I didn’t see that coming, and it’s a welcome development. If it warps the general PC hardware market enough that devs start optimizing for a standard platform, it’ll result in less buggy products at launch. And maybe orienting development towards a relatively underpowered platform will make it easier for those of us
dumb enough tothat like to spend more on a desktop to hit those 60 FPS targets.I think it’s more important that it gives Valve a method of avoiding being shoehorned into a “Windows only world”. The Steam Deck is largely why Linux has pushed past 2% market share on the Steam Hardware Survey consistently now. Holo, which is the codename for SteamOS on the Deck, makes up over half of Steam on Linux.
Don’t get me wrong. I’m not dillusional. Windows is still far and away the majority platform and will be for some time. However, there is a real, functional choice now that didn’t exist a few years ago.
Too bad Valve is not incentivizing native Linux ports.
Chicken and Egg. Linux is barely above 2%. When it breaks 10-20% market share, I expect companies will start making native ports more common.
The fact that proton/dxvk/vulkan/wine let’s things just work with little to no changes is already pretty incredible.
Chicken egg problem is exactly why incentivizing (which is not the same as mandating) would make sense.
True, but even if Steam were to offer a x% lower cut on sales for Linux users if the developer makes a Linux-native build, it’d still not entice many to build and maintain a native port if they are only saving x% off a tiny y% of users.
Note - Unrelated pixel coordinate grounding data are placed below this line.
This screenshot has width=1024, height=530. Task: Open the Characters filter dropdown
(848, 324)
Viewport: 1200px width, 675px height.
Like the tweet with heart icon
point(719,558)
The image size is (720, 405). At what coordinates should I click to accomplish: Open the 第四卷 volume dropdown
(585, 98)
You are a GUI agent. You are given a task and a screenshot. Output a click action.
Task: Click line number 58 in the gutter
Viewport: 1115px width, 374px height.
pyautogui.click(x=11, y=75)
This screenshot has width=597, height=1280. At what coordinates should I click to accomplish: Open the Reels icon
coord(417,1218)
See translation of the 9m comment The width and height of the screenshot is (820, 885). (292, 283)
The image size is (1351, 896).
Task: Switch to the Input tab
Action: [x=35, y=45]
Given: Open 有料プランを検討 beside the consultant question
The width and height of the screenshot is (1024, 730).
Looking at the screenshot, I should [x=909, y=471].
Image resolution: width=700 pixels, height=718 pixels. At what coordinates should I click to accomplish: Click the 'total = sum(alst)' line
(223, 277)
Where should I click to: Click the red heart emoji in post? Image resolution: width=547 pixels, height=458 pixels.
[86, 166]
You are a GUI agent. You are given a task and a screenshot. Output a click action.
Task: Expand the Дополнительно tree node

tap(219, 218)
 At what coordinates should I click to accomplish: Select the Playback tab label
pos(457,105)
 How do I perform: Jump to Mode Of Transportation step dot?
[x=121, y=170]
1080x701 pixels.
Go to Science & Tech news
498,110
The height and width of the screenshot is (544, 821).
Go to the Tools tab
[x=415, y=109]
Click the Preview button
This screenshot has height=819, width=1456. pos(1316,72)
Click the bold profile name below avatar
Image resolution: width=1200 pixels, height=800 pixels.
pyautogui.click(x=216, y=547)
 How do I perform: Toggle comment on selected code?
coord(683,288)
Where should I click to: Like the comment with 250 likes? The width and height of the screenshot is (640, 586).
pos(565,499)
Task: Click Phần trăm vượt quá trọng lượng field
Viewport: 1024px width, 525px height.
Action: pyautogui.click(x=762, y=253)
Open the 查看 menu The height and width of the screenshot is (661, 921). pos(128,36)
Other poster’s point being that incentives like this would actually become enticing to companies when Linux market share (Proton users) increases.
Doubtful Steam is gonna offer a share cut on all sales when it runs on Proton for the 2% of userbase using Linux, and from that only a minority would care whether or not it’s native anyway.
Valve could start by releasing a Steam Deck SDK for Visual Studio that exposes an “Export to Steam Deck” option when targets the latest release of Steam Linux Runtime.
Currently they offer Docker containers which is good but could be improved.
Back when Steam Machines were a thing and Valve tried to only push Linux native games, game developers got placements on Steam Store’s landing page banner in return.
The benefit of Steam is backwards compatibility. The moment you force native porting you lose your greatest benefit. Since you anyway have to build backwards compatibility with Windows you gain nothing by incentivizing native Linux and the developers gain nothing from being incentivized to build native because their games will work through Proton.
There’s no reason for Valve to incentivize native builds. It’s the devs that need to have an incentive to develop natively for Linux. And with the market share being what it is there’s no incentive for the devs either.
I see you don’t know about Steam Linux Runtimes which are backwards and forwards compatible. 1.0 (“scout”) is based on Ubuntu 12.04, so already 12 years of binary compatibility.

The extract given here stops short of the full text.